Le directeur du Département général de la circulation de la police de Dubaï, le général de brigade Jumaa Salem Bin Suwaidan, a confirmé que le dépassement sur la bande d'arrêt d'urgence est l'un des comportements routiers imprudents susceptibles d'entraîner de graves accidents, notamment sur les autoroutes et pendant les périodes de fort trafic, soulignant que ce comportement ne constitue pas seulement une violation des réglementations routières, mais témoigne également d'un mépris pour la sécurité de l'ensemble des usagers de la route.

« Ce comportement ne reflète pas seulement une violation des réglementations routières — il témoigne également d'un mépris pour la sécurité des usagers de la route. »

— Général de brigade Jumaa Salem Bin Suwaidan, directeur du Département général de la circulation

Le général Bin Suwaidan a précisé que la bande d'arrêt d'urgence est réservée aux situations d'urgence et à l'arrêt sécurisé des véhicules en panne, outre son rôle vital dans la facilitation du déplacement des ambulances, de la défense civile et de la police vers les lieux d'accidents et d'interventions aussi rapidement que possible.

Il a averti que l'utilisation de la bande d'arrêt d'urgence pour dépasser constitue un danger direct pour les conducteurs et les usagers de la route, notamment en présence de véhicules immobilisés en raison de pannes mécaniques ou de personnes se tenant à côté de leur véhicule pour demander de l'aide — ce qui peut provoquer des accidents mortels ou des collisions soudaines résultant de la circulation de véhicules sur une voie non destinée au flux normal.

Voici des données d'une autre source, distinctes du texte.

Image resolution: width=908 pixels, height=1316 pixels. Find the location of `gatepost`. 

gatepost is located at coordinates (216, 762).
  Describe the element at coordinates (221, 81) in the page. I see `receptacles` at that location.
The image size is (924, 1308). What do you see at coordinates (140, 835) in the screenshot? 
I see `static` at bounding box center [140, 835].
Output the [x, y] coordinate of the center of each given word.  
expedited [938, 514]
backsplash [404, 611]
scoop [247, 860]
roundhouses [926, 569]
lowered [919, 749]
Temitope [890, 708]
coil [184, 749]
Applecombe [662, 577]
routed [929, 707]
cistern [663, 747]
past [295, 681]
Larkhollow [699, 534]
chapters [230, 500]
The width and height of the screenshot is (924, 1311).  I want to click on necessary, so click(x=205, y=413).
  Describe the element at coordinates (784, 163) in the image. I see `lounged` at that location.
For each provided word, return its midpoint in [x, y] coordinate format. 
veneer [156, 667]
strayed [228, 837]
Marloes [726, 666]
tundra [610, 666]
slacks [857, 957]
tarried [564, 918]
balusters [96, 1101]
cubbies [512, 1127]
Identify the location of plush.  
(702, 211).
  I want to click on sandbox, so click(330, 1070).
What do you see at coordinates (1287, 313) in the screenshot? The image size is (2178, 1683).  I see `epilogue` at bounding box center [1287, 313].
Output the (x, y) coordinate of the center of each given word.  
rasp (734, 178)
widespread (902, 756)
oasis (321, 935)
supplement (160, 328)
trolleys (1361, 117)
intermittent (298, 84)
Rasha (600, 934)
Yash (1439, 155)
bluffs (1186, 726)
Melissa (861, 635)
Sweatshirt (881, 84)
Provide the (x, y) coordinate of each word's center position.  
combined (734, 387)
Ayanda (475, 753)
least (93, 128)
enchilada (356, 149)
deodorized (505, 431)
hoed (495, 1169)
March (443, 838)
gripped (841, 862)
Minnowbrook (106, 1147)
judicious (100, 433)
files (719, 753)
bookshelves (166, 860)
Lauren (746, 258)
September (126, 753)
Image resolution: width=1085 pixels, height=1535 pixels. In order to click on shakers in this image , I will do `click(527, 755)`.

Il a noté que ce comportement routier nuit à la fluidité du trafic et affecte la rapidité d'intervention des équipes d'urgence et de secours, pouvant retarder leur arrivée sur les lieux d'accidents et dans les situations humanitaires urgentes.

S'agissant des statistiques, le général Bin Suwaidan a indiqué que février a enregistré le plus grand nombre d'infractions pour dépassement sur la bande d'arrêt d'urgence avec 1 638 infractions, suivi de janvier avec 1 379, puis mars avec 676, mai avec 482 et avril avec 329 infractions. La loi fédérale sur la circulation sanctionne cette infraction d'une amende de 1 000 AED et de l'inscription de six points de pénalité sur le permis de conduire.